Question

The function $f(x) = ||e^x -1| -1|$ is:

• A. Continuous for all $x$
• B. Differentiable for all $x$
• C. Not continuous at $x = 0, \ln 2$
• D. Not differentiable at $x = \ln 2$

Answer 1

Answer: (A), (D)

Continuous for all x, Not differentiable at x = ln 2

Answer 2

To analyze the function $f(x) = ||e^x -1| -1|$, we will examine its continuity and differentiability by breaking it down into simpler components and considering the points where the arguments of the absolute value functions become zero.

Let's define the function piecewise.

Step 1: Analyze $g(x) = e^x - 1$.

The critical point for the inner absolute value is when $e^x - 1 = 0$, which implies $e^x = 1$, so $x = 0$.

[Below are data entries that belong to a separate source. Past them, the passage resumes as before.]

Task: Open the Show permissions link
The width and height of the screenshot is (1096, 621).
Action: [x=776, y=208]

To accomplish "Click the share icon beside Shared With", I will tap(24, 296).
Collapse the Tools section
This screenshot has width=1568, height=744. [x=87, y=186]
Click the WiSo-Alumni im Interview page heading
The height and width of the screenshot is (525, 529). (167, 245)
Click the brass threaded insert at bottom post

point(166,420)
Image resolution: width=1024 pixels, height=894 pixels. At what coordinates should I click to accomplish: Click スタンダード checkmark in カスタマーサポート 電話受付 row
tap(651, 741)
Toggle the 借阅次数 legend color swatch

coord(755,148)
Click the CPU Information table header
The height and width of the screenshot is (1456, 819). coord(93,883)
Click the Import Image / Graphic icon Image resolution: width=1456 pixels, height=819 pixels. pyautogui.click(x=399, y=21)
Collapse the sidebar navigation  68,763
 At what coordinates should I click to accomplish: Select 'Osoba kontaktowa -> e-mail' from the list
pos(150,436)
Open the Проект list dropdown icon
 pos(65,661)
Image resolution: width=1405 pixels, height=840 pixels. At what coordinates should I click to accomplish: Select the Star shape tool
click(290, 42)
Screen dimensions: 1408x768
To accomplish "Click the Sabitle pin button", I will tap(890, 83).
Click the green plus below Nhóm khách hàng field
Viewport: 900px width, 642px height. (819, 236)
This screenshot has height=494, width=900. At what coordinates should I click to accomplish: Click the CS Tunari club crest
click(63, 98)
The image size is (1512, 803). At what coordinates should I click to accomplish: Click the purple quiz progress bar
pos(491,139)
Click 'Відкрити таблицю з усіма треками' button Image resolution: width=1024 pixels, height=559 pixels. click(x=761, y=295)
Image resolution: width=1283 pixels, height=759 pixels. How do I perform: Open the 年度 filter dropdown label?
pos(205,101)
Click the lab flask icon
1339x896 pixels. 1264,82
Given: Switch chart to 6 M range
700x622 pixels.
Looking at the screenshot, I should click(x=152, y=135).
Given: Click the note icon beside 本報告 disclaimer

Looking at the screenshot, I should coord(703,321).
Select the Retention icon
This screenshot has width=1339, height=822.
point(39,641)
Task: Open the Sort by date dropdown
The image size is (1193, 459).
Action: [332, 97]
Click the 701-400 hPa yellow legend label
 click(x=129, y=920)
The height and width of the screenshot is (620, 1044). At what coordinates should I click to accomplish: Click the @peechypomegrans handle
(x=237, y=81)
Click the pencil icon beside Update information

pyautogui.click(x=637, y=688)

Step 2: Analyze $h(x) = |e^x - 1|$.

$h(x) = \begin{cases} e^x - 1 & \text{if } e^x - 1 \ge 0 \implies x \ge 0 \\ -(e^x - 1) & \text{if } e^x - 1 < 0 \implies x < 0 \end{cases}$

$h(x) = \begin{cases} e^x - 1 & \text{if } x \ge 0 \\ 1 - e^x & \text{if } x < 0 \end{cases}$

Step 3: Analyze $k(x) = |e^x - 1| - 1$.

$k(x) = \begin{cases} (e^x - 1) - 1 & \text{if } x \ge 0 \\ (1 - e^x) - 1 & \text{if } x < 0 \end{cases}$

$k(x) = \begin{cases} e^x - 2 & \text{if } x \ge 0 \\ -e^x & \text{if } x < 0 \end{cases}$

The critical points for the outer absolute value are when $k(x) = 0$.

For $x \ge 0$: $e^x - 2 = 0 \implies e^x = 2 \implies x = \ln 2$. (Note: $\ln 2 \approx 0.693$, which is $\ge 0$).

For $x < 0$: $-e^x = 0$, which has no solution.

So, $x = \ln 2$ is a critical point for the outer absolute value.

Step 4: Analyze $f(x) = ||e^x - 1| - 1| = |k(x)|$.

We need to consider the sign of $k(x)$ in different intervals.

• For $x < 0$: $k(x) = -e^x$. Since $e^x > 0$ for all $x$, $-e^x < 0$. So, $f(x) = |-e^x| = e^x$ for $x < 0$.
• For $x \ge 0$: $k(x) = e^x - 2$.
  • If $e^x - 2 \ge 0 \implies x \ge \ln 2$: $f(x) = e^x - 2$.
  • If $e^x - 2 < 0 \implies x < \ln 2$: $f(x) = -(e^x - 2) = 2 - e^x$.

Combining these, the piecewise definition of $f(x)$ is:

$f(x) = \begin{cases} e^x & \text{if } x < 0 \\ 2 - e^x & \text{if } 0 \le x < \ln 2 \\ e^x - 2 & \text{if } x \ge \ln 2 \end{cases}$

Continuity Analysis:

1. Continuity within intervals: Each piece ($e^x$, $2-e^x$, $e^x-2$) is an exponential or linear function, which are continuous on their respective intervals.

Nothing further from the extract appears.